Place pan over medium-low heat. Add the 1.5 tablespoon of coconut oil and the stevia drops. Stir them together, then add the coconut flakes. Turn them over several times — gently, so as not to break too many flakes — so that the oil coats the flakes on both sides.
Then let it sit, but stay near, watching for it to begin turning brown on the bottom. (The first picture below shows it as it begins browning.) As it does, gently turn large spoonfuls over every few/several minutes till many of the pieces are lightly toasted; some will still be mostly white. (Second image below.)
If the bottom of the pan looks dry at this point, add another teaspoon of coconut oil.
Add the almonds, pecans, and walnuts, and continue to stir for two or three minutes.

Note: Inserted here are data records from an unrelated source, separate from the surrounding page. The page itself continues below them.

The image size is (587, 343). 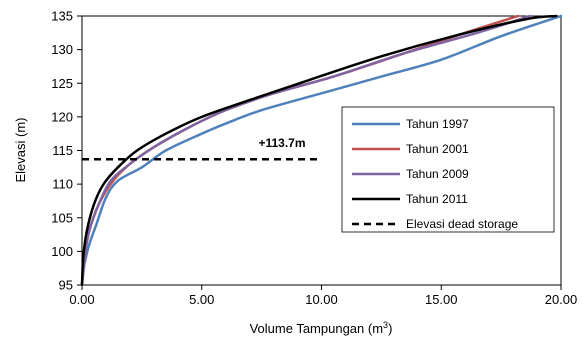 I want to click on x-tick-label: 10.00, so click(x=322, y=300).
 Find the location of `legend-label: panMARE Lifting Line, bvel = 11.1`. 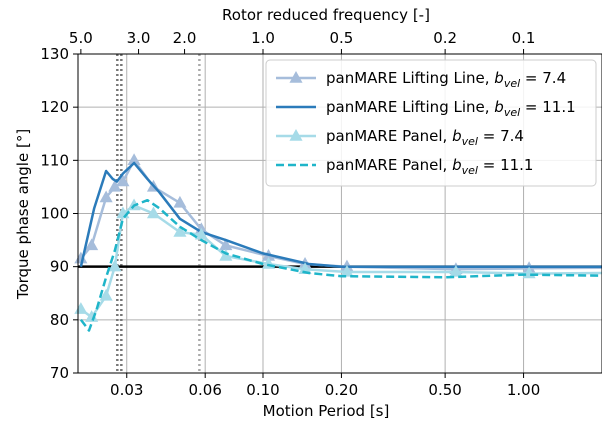

legend-label: panMARE Lifting Line, bvel = 11.1 is located at coordinates (451, 108).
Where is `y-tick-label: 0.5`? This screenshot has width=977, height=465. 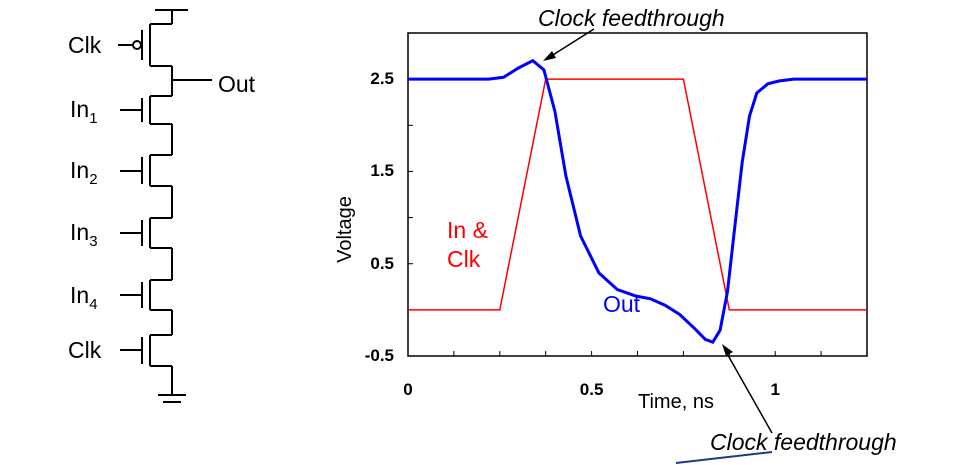 y-tick-label: 0.5 is located at coordinates (382, 263).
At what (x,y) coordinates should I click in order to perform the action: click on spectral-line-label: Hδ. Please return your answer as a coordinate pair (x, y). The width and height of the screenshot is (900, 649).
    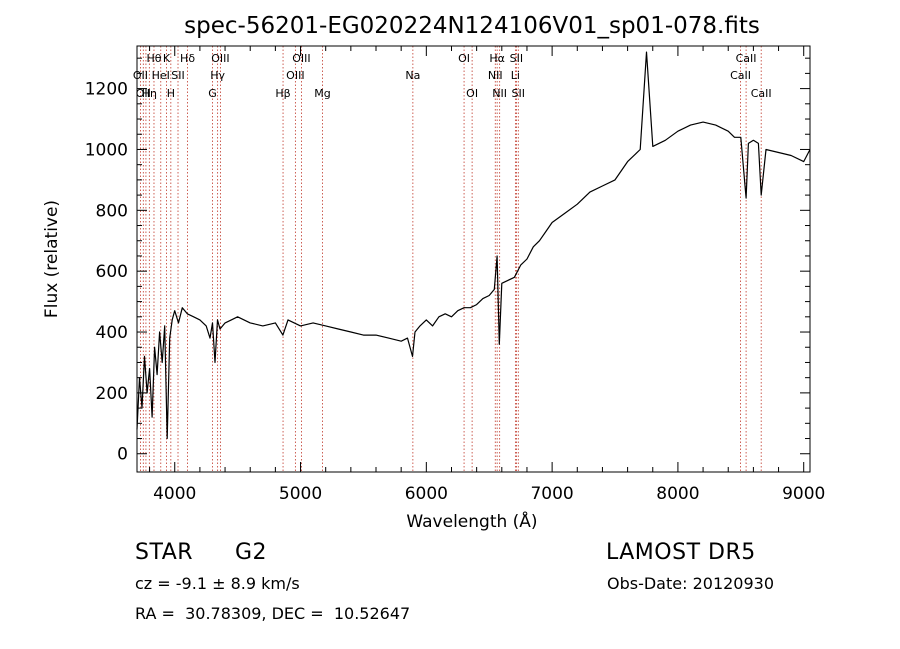
    Looking at the image, I should click on (188, 58).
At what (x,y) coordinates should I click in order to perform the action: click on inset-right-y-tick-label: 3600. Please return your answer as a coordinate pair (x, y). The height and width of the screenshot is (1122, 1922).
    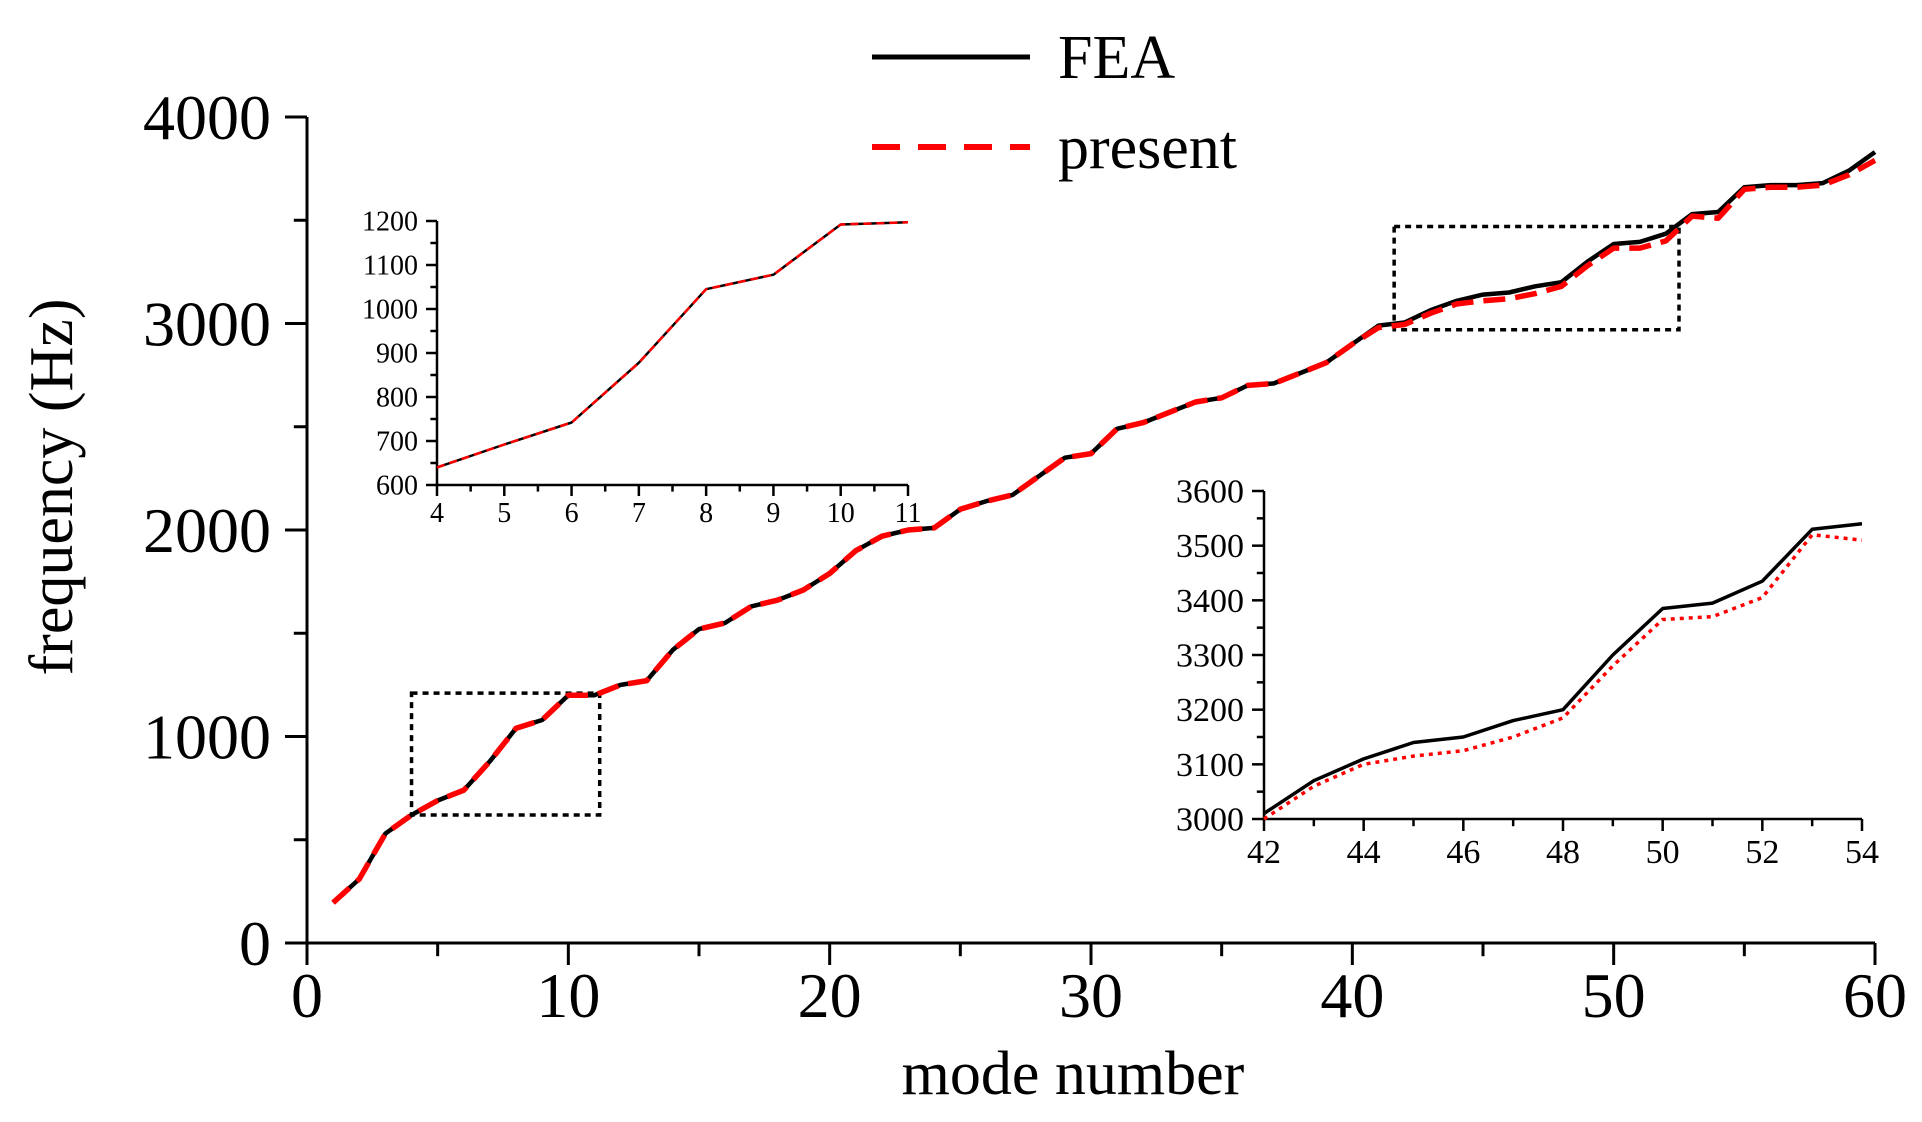
    Looking at the image, I should click on (1210, 492).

Remove from the heat, and add the cinnamon and salt. Stir gently to distribute the cinnamon.
You may let it cool in the pan, stirring occasionally. This will probably be 30 minutes, at least. (I sometimes let it sit for several hours as I do other stuff around the house, just stirring it whenever I swing through the kitchen.)
When completely cooled, transfer to an airtight container. Keeps at room temp for a week or more.

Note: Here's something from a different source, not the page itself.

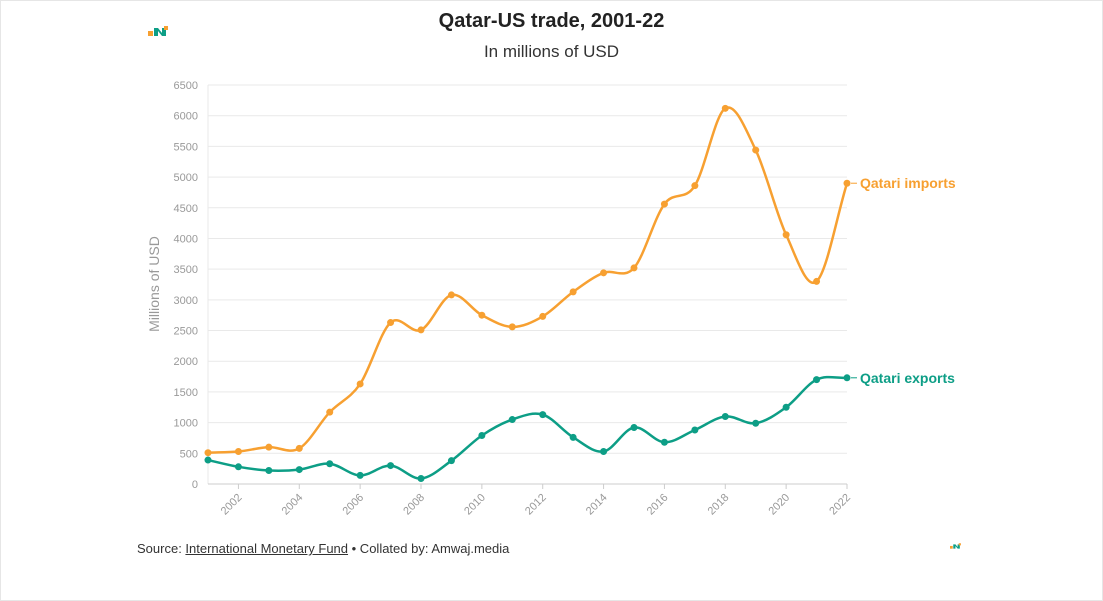 Image resolution: width=1103 pixels, height=601 pixels. What do you see at coordinates (186, 117) in the screenshot?
I see `y-tick-label: 6000` at bounding box center [186, 117].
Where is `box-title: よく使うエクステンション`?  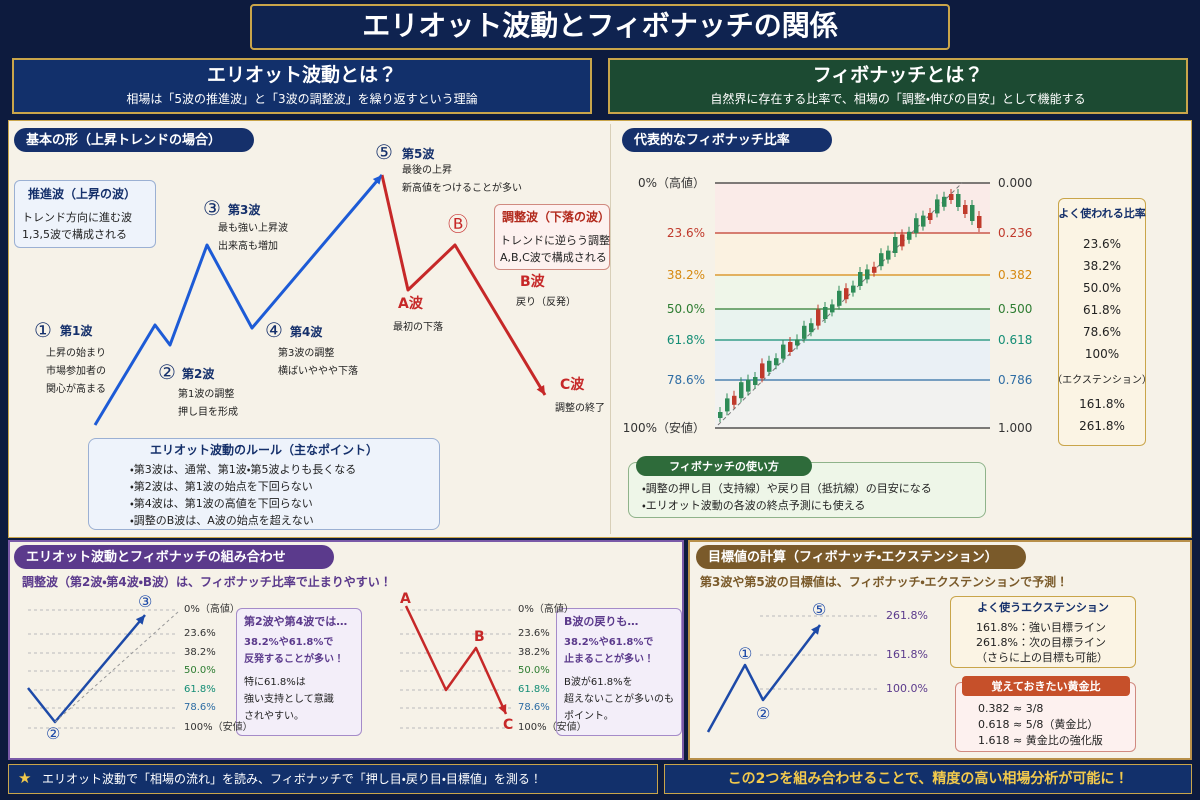
box-title: よく使うエクステンション is located at coordinates (1043, 608).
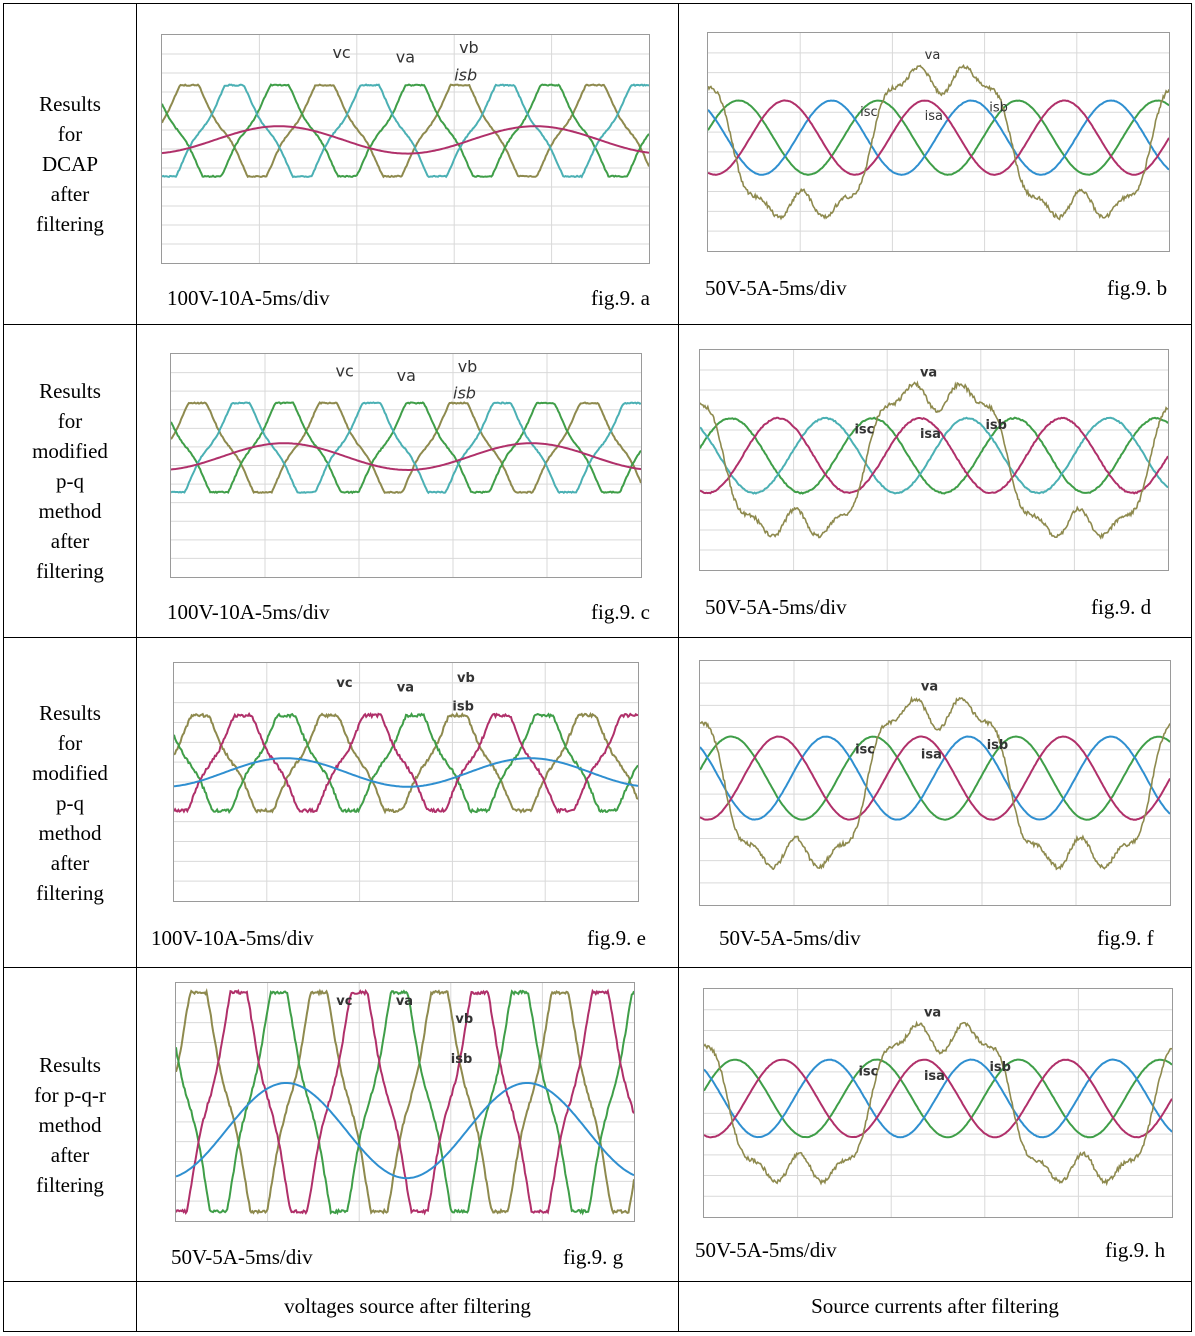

For cereal, just top it with your favorite milk. I like coconut. 🙂
Some questions you may have:
Is there a printable? – Sure: here ya go! Grain-free sugar-free granola/cereal recipe.
Can I add other ingredients, like flax seed, chia seed, or hemp hearts? – I wouldn’t add them to the mix, because this isn’t a sticky granola, and they’re so much smaller they’re going to sift quickly to the bottom of the container. But you could certainly sprinkle them on just before eating.
Wow! Isn’t this really high calorie? – Yep. Sure is. I don’t count calories. I find that when I eat all whole foods and keep carbs in check (oh, and address my emotional eating), my daily intake tends to correct itself without any counting.
Is it keto? – It’s certainly low carb, high fat. I haven’t run the macros, but I think you might need to add more coconut oil to make it high enough fat for serious keto. (I don’t have any experience with a keto calculator, but here’s wholesomeyum’s recommendation.)
How much is a serving? – That’s entirely up to you, but I’ll warn you: because it’s so low in carbs (carbs make you hungry) and high in fat (fat makes you full), you’re going to want a lot less of this than you would of cereal. And while I don’t count calories, they do count to some extent, and nuts can quickly get you outside of healthy bounds. To keep snack servings in check, you might want to portion it out into snack baggies or other small containers. I just put a small amount in a very small bowl at home, or in baggies when I’m out.